Please retype all of the records below word for word, leaving out any pictures.

Extracted information

------

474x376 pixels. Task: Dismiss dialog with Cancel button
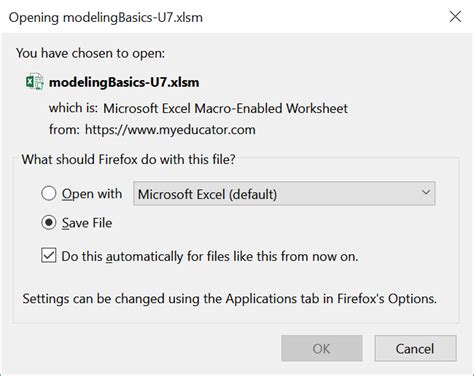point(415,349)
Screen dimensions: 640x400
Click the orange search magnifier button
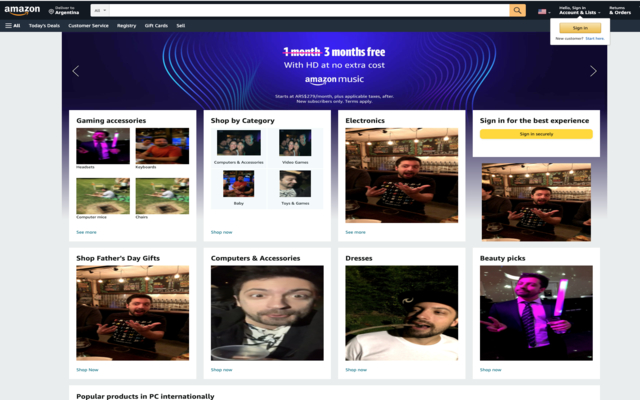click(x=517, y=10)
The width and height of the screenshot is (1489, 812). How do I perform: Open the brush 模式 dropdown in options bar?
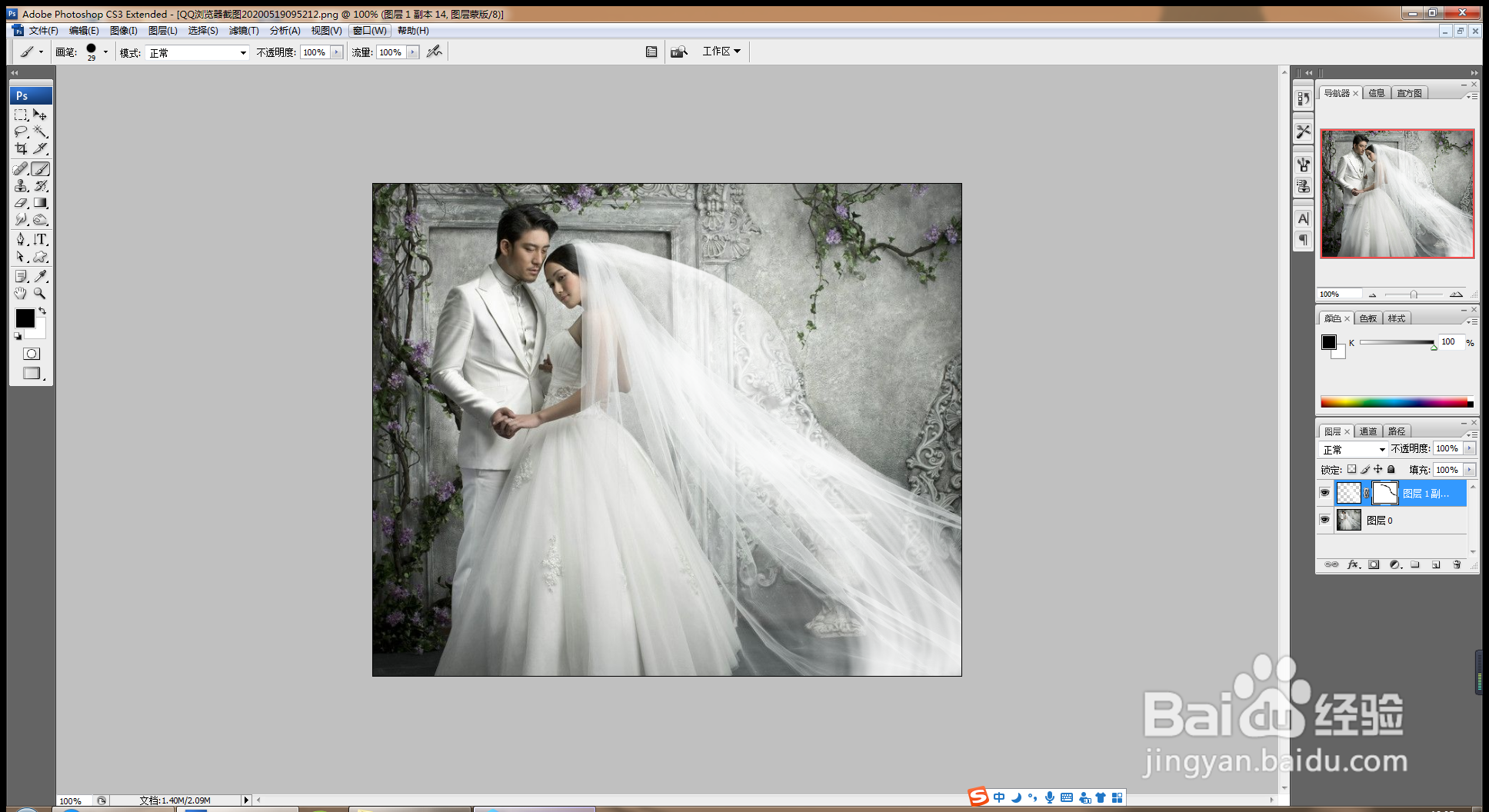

------

Solution
474x376 pixels. Task: Dismiss dialog with Cancel button
point(415,349)
Screen dimensions: 640x400
Click the orange search magnifier button
click(x=517, y=10)
The width and height of the screenshot is (1489, 812). How do I perform: Open the brush 模式 dropdown in options bar?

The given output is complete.